Solvent-based processes have demonstrated a significant potential to enhance heavy oil recovery. However, their applicability needs to be investigated for different solvents and operating conditions. In this study, a comprehensive experimental and reservoir simulation analysis was conducted on the feasibility of solvent-based, huff-n-puff method to enhance heavy oil recovery. Carbon dioxide (CO2), methane (CH4), propane (C3H8), and butane (C4H10) were tested under different operating conditions. A physical model with a1800-md permeability and 24% porosity Berea core mounted in a high-pressure core holder was designed. For all tests, the core was saturated with a Saskatchewan heavy oil with viscosity of 1423 mPas at 22 °C. Fourteen huff-n-puff experiments were conducted.
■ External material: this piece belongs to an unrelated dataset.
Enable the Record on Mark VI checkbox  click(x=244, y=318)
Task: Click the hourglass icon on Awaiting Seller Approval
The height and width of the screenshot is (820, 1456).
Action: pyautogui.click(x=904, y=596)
The effect of operating pressure, soaking time, and solvent composition were investigated. According to the results, for all types of solvent the produced oil at elevated pressure was lighter (in terms of density and viscosity) and the recovery factor was higher. The highest recovery of 71% was obtained by injecting pure CO2 at near-supercritical conditions (7239 kPa at 28 °C), while pure CH4 at the highest operating pressure of 6895 kPa was 50%. Also, adding 19% hydrocarbon solvent to pure CO2 increased the recovery factor by 10% at aoperating pressure (e.g., 2317kPa). The governing mechanisms that contributed to the production were recognized to be solution gas drive, viscosity reduction, extraction of lighter components, formation of foamy oil, and to a lesser degree, the diffusion process. The oil viscosity was reduced to 62 mPas by injecting CO2 at 7239 kPa. The highest incremental recovery for CO2-based solvents and CH4 occurred at the 2nd and 3rd cycle, respectively. Longer soaking time improved the incremental recovery of the first cycles, though the final recovery did not noticeably change. The result of history matching with the simulated model was quite reasonable with maximum 10% discrepancy between recovery factors of these two approaches.